The problem:
Answer these from the text on defining cities:
1. Which three places in the Greater Bay Area does it name as clusters of innovative activity?
2. What minimum total population does the UN Statistical Commission suggest for defining a city?
3. What advantages of absolute definitions does it list?

Page:
— begin —
The third property argues for the need to consider both formal and functional features of a city. Clearly, how these features are incorporated into a city delineation depends on which aspects of a city we are interested in analyzing. Taking as an example the Greater Bay Area in China, being interested in cities as labor markets might suggest we focus on, say, ten spatial units (cities) in that area. In contrast, an analysis focused on clusters of innovative activity might isolate only three places (Hong Kong, Shenzhen and Guangzhou) within the same area. Thus, the form and functional features to be considered in the city delineations required for these two exemplary analyses should be defined accordingly.

The fourth property points to the need to carefully select parameters and thresholds in defining a city. Arbitrary parameter selection would de facto impair the ability to compare cities across regions and countries and to address global research questions related to urbanization. For example, the UN Statistical Commission suggests defining cities based on a total population of at least 50,000 and a minimum population density threshold12. However, in the United States, the criteria for defining a city based on population vary by state, with some states, such as Massachusetts, requiring at least 12,000 inhabitants, and others, such as Iowa, having no minimum population requirement at all.

The UN approach12 uses an absolute definition, meaning that a human settlement would be classified in the same way across space and time. The US cases are relative definitions that identify cities in a context-dependent manner and thus vary across space and time. While absolute definitions have many advantages, such as simplicity, stability and ease of implementation, we must recognize that urbanization is a dynamic process and varies greatly from country to country (a settlement of 5,000 people in the Congo is nowhere close to a settlement of 5,000 people in, say, the Netherlands). We, therefore, recommend the relative definition or a combination of relative and absolute definitions, with fixed parameters within a country and different parameters for different countries. In such settings, the use of context-specific thresholds should be carefully controlled, and, if possible, it might be useful to establish data-driven methods to set parameters and thresholds used in a city delineation. (An example of such a parameter-free method used for computing thresholds to define city hotspots from cell-phone data was proposed in ref. 41. More will be discussed in the next section).
— end —
Stored records:
— begin —
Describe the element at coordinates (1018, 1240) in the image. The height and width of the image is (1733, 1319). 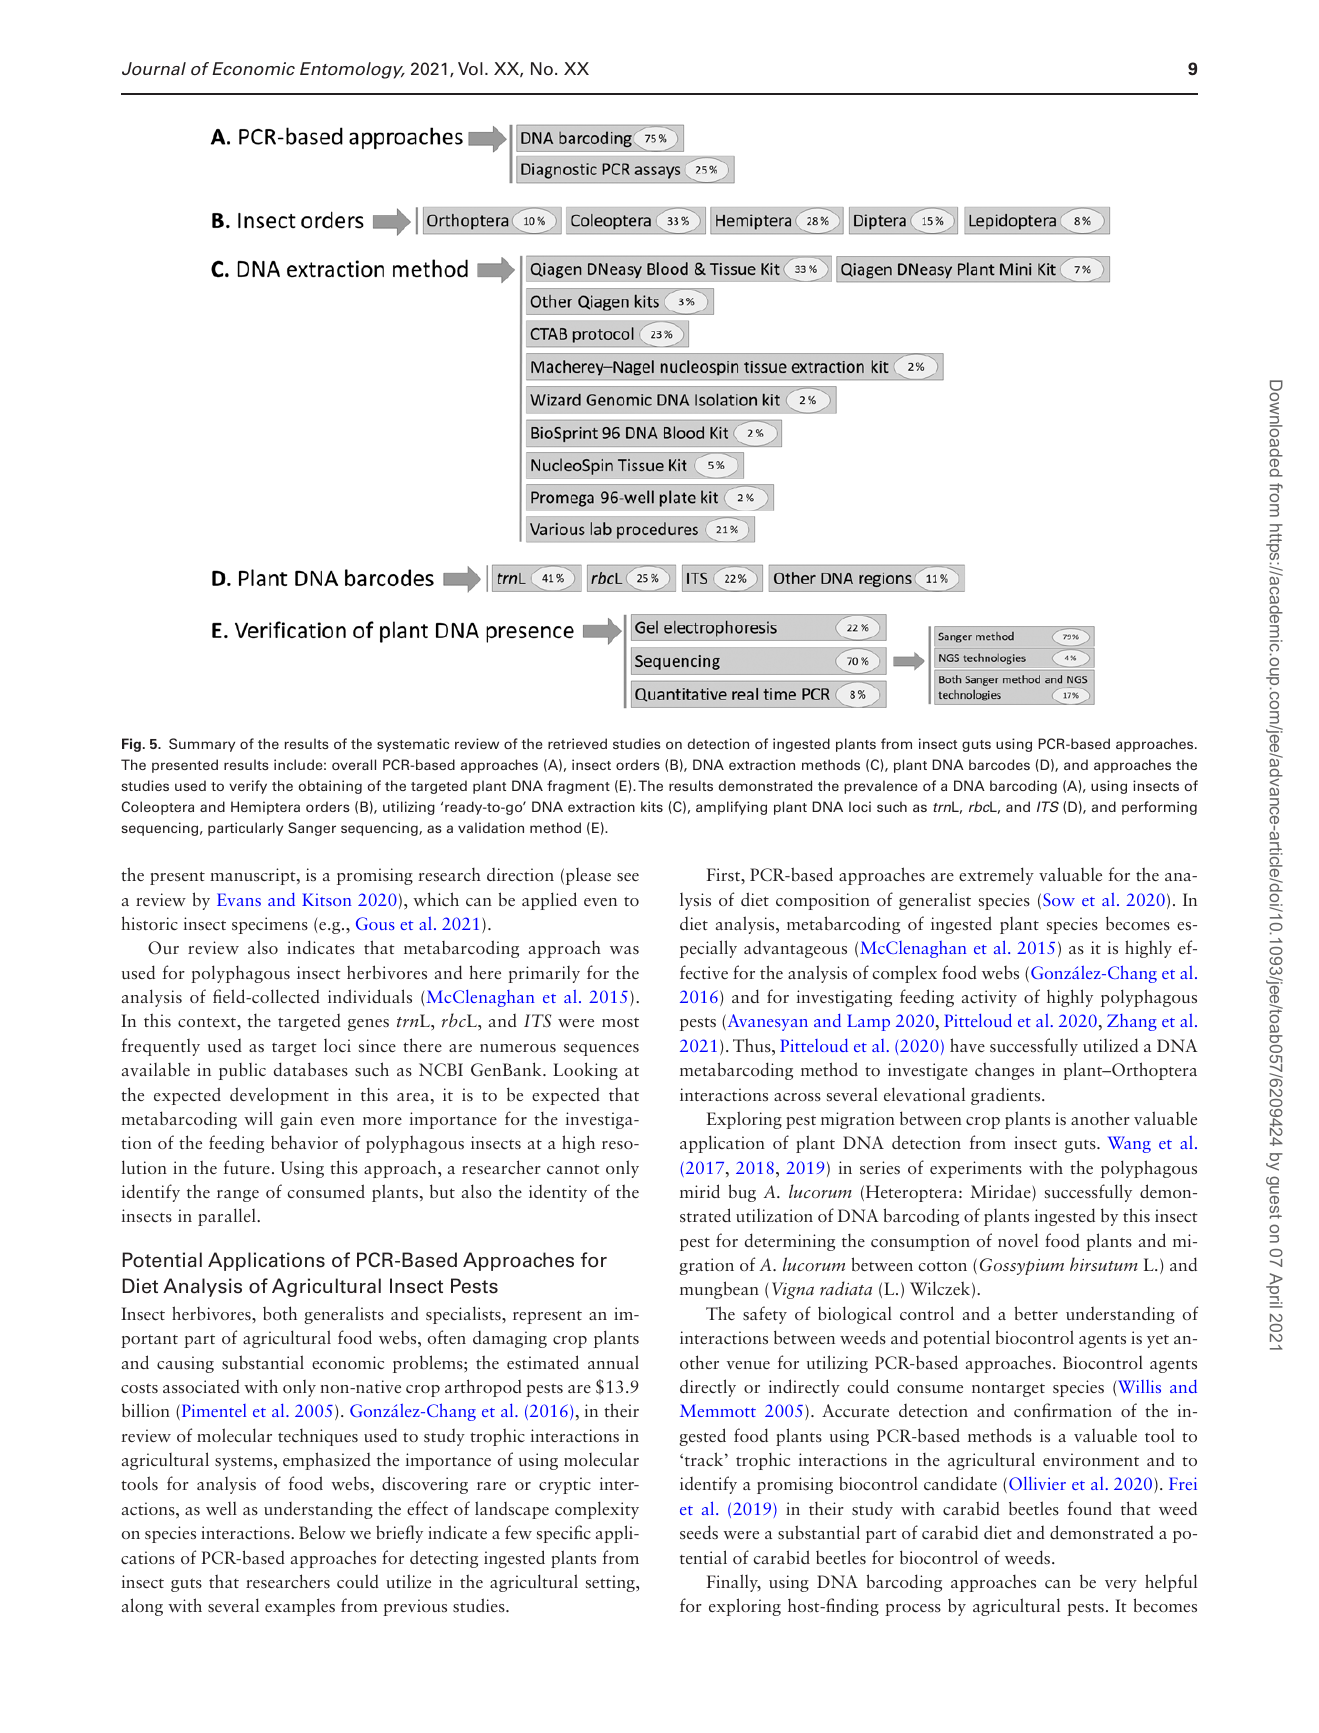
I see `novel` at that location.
— end —
— begin —
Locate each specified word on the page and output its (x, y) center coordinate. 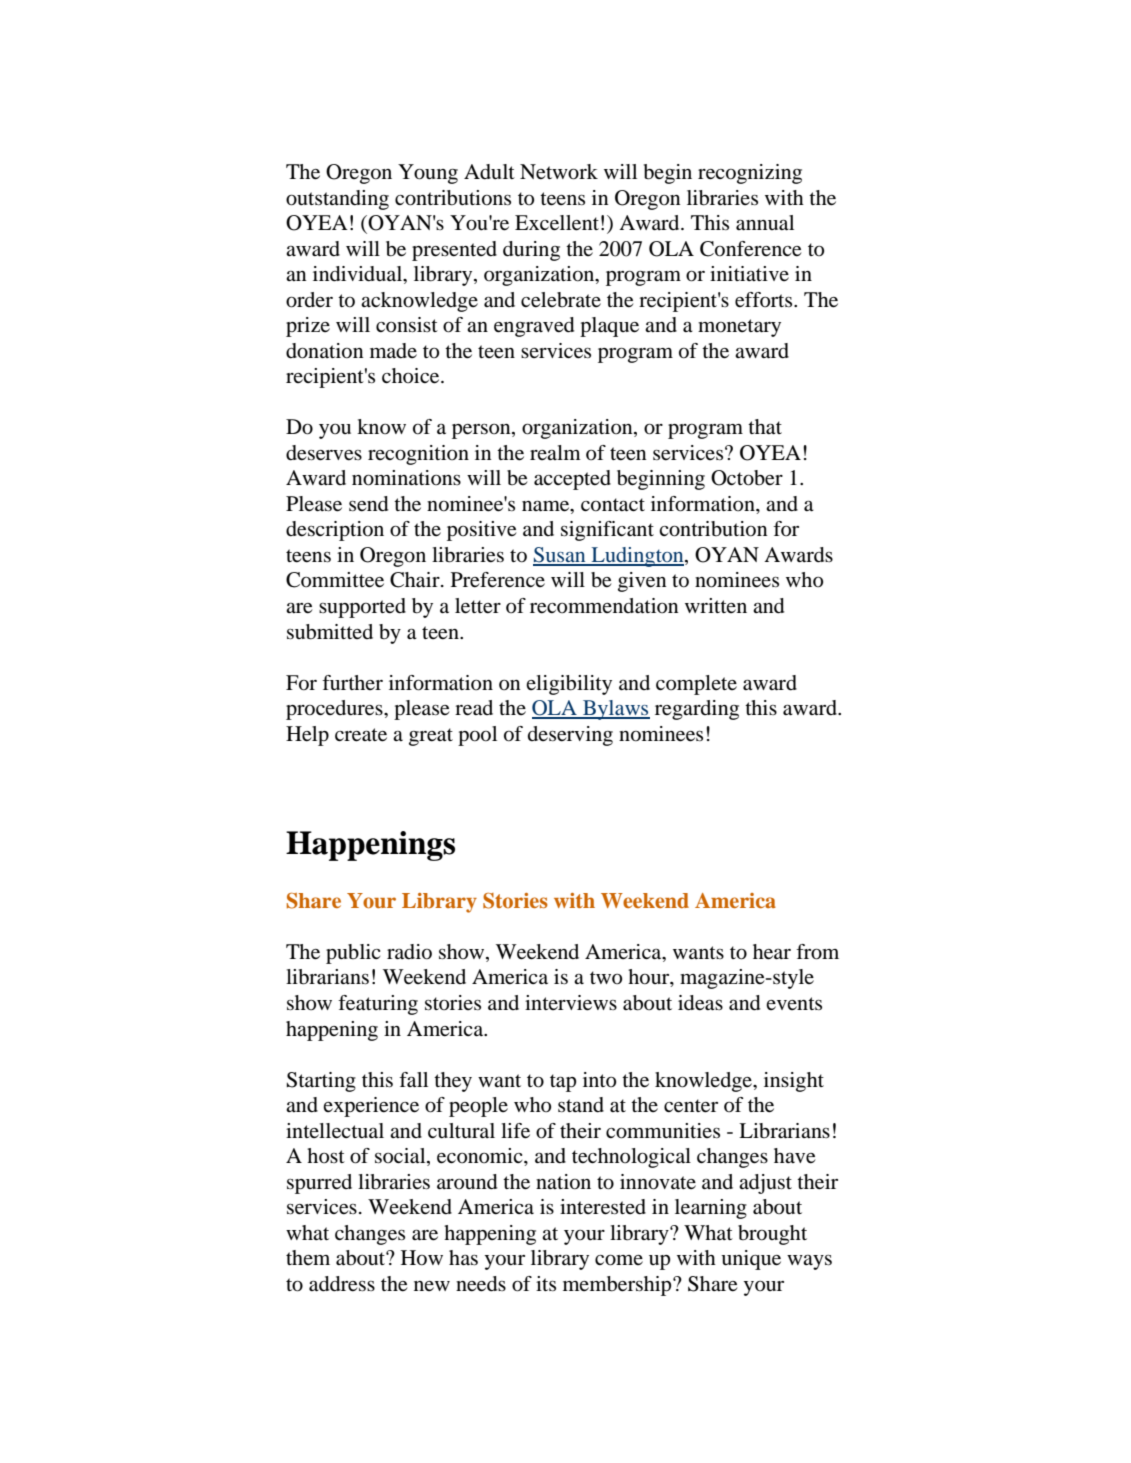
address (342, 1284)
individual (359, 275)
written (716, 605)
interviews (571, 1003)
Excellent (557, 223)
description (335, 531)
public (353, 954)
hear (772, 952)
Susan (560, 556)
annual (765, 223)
— end —
Task answer:
1. Hong Kong, Shenzhen and Guangzhou
2. At least 50,000
3. Simplicity, stability and ease of implementation